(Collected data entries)
[Start of Attachment]

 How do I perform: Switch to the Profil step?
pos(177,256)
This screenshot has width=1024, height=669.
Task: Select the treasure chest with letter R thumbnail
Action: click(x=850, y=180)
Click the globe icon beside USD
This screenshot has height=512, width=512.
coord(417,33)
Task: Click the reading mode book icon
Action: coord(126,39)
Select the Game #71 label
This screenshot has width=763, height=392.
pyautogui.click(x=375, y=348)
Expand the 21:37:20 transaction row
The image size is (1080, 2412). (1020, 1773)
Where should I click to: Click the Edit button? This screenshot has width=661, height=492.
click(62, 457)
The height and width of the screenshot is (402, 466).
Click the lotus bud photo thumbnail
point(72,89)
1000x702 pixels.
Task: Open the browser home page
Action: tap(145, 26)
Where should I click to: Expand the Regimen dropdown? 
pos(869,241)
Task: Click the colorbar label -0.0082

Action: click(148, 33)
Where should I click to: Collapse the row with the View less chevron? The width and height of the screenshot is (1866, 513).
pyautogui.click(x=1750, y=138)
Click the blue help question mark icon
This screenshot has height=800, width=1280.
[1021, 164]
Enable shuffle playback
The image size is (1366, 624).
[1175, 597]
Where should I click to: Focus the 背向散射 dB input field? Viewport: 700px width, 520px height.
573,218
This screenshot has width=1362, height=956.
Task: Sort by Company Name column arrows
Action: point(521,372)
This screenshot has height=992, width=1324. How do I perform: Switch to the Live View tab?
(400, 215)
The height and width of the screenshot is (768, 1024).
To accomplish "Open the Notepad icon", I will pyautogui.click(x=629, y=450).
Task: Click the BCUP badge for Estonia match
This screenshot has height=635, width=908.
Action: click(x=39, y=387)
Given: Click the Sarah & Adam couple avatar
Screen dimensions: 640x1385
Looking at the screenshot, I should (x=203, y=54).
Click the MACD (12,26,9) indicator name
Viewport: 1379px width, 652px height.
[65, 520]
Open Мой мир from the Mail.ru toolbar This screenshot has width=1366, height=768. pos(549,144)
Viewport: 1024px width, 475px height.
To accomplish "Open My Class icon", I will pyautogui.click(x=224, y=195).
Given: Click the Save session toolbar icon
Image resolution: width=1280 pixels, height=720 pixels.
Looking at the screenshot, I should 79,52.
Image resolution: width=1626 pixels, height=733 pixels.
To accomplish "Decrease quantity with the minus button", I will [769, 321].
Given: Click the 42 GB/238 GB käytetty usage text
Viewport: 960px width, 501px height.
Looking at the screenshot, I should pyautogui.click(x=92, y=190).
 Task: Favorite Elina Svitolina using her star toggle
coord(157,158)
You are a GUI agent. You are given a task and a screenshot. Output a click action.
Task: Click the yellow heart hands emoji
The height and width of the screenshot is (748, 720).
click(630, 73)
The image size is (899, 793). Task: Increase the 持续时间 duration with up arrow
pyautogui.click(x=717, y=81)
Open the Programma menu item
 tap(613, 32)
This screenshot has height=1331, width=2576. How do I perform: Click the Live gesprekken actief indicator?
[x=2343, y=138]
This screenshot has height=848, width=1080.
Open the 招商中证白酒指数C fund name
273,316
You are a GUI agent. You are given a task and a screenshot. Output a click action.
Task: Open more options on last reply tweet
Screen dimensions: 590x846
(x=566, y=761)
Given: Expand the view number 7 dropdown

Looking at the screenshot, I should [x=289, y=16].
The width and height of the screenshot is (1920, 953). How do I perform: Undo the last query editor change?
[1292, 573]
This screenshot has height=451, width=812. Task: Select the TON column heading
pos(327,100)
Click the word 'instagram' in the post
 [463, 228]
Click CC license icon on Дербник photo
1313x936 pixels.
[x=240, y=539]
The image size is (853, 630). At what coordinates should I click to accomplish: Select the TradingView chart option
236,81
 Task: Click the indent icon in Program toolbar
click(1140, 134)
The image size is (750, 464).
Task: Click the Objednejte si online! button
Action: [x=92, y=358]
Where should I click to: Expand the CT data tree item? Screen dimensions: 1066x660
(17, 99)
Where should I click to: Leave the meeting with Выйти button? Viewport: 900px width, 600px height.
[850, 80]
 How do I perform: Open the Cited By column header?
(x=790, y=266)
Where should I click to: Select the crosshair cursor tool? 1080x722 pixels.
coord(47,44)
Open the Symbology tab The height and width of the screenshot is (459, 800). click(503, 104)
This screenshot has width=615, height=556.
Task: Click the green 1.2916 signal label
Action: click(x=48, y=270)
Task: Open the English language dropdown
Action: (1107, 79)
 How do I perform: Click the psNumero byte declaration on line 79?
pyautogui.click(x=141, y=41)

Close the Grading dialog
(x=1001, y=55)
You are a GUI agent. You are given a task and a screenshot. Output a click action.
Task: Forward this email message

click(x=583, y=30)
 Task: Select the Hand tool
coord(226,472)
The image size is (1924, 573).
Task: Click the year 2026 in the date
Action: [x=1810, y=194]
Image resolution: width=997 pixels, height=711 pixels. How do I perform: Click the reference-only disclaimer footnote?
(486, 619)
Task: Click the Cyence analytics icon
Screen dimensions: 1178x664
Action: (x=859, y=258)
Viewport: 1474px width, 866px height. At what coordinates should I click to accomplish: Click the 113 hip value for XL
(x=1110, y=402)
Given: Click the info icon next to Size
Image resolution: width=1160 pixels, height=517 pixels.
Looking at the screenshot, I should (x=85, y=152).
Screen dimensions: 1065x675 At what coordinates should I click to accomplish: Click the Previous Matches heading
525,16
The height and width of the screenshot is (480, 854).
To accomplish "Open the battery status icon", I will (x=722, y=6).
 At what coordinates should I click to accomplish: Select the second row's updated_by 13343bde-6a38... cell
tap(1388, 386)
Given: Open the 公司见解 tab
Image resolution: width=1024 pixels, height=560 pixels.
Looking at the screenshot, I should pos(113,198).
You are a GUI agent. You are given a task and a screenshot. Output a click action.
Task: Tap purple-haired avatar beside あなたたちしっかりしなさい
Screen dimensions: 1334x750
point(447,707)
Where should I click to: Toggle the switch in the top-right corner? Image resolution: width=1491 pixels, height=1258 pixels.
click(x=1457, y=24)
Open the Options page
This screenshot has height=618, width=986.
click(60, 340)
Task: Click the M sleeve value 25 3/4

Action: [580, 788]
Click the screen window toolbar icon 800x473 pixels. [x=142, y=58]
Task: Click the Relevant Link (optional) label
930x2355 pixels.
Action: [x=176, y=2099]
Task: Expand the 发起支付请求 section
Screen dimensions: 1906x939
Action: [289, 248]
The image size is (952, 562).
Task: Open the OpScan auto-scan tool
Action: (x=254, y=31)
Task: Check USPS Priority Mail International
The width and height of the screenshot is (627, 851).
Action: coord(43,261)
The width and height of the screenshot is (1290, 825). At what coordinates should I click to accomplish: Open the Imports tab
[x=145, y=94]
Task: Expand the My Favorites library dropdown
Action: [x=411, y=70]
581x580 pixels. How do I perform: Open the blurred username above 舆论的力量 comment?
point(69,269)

[End of Attachment]

§ **EXERCISE BRIEF**: The word "avatar" may occur in lines of the data above; say how many lines hold it, giving only the number.

§ **OUTPUT OF THE EXERCISE**: 2